Brand Management

How to Ensure Brand Consistency Across Every Channel


Brand consistency is the glue that holds your entire brand and marketing strategy together. Without it, you’d just be blasting out an incoherent mess of messaging held together by little more than your brand name… and some brands can’t even get that right consistently.1 Therefore, it should be little surprise that presenting your brand consistently across all channels has been estimated to increase revenue by 23%.2 

Of course, brand consistency, particularly across channels, is easier said than done — and digital marketing has really thrown this problem into overdrive. Not only is there now a seemingly endless spiral of new marketing channels, there is also an increased expectation for customisation and personalisation, requiring constant minor changes to on-brand creatives. And for the businesses that have gone through a recent revamp, nailing the basics of rebranding whilst maintaining brand consistency can be exceptionally difficult. 
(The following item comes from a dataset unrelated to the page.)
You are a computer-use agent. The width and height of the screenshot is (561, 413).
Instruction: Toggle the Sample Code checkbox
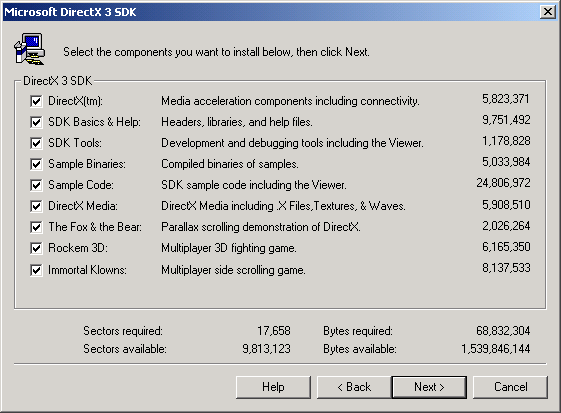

As a brand manager, you need to keep track of the different channels you use, and then make sure that everyone within your organisation understands what each channel demands — all while providing access to the right files, images, graphics, etc. at the right time. That list of variables is long, for example, to just name a few — 

  1. Different file formats or files sizes
  2. Size or aspect ratio restrictions for images
  3. Colour contrast against different backgrounds
  4. Customisations for different campaigns, seasons, products, languages or markets

Realistically, the number of variations here is a bit like asking “how long is a piece of string?” And just like overthinking that idiom, it all comes down to defining a place to start. When it comes to brand consistency across channels, that means figuring out which channels you use and when you use them — which brings us directly to step one!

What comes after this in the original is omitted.